> _Activity_
If a line in the records contains the word "computer", count it; state the resulting number and nothing more.

(Given entries Opens)

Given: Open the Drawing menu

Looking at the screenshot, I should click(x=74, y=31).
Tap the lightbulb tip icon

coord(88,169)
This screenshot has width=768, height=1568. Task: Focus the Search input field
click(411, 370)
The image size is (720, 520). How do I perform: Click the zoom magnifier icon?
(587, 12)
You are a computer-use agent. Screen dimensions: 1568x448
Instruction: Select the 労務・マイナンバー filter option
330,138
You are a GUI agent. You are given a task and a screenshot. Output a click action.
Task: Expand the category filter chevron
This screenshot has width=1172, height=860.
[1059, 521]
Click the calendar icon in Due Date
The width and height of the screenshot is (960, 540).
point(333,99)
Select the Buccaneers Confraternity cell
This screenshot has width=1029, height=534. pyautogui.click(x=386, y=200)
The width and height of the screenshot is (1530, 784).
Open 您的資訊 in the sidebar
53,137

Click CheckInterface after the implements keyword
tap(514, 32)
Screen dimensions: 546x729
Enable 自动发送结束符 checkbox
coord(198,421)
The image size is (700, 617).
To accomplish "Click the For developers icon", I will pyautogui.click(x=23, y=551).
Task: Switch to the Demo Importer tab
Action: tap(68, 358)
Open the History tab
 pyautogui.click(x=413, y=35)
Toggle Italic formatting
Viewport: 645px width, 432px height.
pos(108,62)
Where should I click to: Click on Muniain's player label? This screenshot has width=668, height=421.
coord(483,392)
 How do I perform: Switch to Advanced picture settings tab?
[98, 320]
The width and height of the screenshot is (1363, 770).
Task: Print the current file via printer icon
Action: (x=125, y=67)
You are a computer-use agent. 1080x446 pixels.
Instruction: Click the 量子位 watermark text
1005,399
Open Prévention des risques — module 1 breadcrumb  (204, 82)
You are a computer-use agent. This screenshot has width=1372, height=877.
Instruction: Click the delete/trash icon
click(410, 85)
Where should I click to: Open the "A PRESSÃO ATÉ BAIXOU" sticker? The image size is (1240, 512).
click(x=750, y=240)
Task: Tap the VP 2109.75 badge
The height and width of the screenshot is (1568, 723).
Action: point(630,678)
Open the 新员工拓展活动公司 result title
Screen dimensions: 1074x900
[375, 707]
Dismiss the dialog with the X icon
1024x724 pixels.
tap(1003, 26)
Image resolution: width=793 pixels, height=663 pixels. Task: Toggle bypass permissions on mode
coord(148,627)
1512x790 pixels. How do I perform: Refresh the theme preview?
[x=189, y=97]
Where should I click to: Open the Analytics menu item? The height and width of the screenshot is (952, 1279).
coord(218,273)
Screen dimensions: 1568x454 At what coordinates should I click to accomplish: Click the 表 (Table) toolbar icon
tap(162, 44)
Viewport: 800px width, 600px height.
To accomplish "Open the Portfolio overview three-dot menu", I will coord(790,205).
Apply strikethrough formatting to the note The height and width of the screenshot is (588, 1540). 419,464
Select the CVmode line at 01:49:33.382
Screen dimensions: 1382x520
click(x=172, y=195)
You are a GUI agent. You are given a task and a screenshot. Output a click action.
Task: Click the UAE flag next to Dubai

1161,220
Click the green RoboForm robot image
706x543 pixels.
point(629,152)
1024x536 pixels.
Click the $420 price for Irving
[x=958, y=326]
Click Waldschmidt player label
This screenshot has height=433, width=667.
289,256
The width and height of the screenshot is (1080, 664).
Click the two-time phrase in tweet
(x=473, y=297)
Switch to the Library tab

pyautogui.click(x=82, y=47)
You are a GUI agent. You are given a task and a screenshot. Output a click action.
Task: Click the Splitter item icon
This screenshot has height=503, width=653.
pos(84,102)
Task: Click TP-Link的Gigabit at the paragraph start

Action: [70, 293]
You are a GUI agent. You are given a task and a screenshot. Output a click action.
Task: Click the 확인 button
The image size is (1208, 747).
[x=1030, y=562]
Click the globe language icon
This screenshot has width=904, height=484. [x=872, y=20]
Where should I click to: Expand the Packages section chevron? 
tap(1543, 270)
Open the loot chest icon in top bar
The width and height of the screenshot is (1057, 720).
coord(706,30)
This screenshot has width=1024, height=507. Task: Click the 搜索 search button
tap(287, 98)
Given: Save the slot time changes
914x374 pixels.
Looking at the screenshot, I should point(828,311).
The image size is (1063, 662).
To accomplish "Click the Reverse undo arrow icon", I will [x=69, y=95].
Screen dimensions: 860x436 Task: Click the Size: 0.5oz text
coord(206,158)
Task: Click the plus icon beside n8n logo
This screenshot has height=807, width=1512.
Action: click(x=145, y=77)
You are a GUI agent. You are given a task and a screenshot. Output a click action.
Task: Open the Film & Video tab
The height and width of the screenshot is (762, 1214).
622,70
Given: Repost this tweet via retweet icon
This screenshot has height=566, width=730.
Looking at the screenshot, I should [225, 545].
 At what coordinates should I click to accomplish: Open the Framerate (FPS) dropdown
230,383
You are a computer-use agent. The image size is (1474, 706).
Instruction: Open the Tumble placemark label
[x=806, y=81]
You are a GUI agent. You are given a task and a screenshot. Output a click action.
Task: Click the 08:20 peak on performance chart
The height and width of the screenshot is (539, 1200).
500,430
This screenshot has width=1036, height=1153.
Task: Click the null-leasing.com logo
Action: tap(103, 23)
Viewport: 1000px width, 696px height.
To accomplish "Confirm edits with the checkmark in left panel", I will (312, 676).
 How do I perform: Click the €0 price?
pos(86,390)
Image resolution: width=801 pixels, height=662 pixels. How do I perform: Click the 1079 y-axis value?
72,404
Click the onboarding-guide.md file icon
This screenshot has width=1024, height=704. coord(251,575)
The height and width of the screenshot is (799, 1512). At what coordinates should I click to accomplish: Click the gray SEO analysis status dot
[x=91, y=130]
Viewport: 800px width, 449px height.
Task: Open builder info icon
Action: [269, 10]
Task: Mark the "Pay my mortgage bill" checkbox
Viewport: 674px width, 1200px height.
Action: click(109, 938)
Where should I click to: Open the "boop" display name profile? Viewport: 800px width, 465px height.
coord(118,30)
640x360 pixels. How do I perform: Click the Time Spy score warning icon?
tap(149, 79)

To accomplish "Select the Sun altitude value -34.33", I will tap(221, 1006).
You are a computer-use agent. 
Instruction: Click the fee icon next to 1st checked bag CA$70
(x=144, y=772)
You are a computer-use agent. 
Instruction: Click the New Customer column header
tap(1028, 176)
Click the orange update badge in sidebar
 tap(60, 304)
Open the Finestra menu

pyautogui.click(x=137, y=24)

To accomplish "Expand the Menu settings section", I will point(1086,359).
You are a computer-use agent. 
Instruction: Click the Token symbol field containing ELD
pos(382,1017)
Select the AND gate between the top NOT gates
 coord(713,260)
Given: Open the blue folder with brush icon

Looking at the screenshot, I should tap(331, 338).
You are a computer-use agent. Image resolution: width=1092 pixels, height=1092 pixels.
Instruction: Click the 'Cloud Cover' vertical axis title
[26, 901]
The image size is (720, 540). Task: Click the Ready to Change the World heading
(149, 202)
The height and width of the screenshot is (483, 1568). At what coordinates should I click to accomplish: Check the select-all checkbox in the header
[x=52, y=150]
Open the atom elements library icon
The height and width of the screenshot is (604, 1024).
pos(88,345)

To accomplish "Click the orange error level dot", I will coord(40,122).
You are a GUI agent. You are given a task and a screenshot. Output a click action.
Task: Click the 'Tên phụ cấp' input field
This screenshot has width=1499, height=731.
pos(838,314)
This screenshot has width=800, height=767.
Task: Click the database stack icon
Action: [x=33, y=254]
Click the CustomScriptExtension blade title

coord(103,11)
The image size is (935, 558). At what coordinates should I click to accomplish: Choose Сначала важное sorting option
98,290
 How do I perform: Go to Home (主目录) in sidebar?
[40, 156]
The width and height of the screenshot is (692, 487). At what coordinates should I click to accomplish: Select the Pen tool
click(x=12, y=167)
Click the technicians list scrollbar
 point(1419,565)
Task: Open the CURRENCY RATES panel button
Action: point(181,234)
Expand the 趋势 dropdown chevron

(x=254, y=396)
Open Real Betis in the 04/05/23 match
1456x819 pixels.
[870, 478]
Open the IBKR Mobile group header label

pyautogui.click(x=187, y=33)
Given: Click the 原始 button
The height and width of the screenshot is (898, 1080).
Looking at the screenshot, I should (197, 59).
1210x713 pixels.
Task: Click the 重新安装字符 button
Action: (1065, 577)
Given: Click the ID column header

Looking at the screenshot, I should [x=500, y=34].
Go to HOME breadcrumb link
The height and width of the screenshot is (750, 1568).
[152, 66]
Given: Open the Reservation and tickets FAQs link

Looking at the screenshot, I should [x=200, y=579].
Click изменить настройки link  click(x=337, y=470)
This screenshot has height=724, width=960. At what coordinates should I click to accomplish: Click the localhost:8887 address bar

(Given entries Closes)

> _Answer for this exercise_
8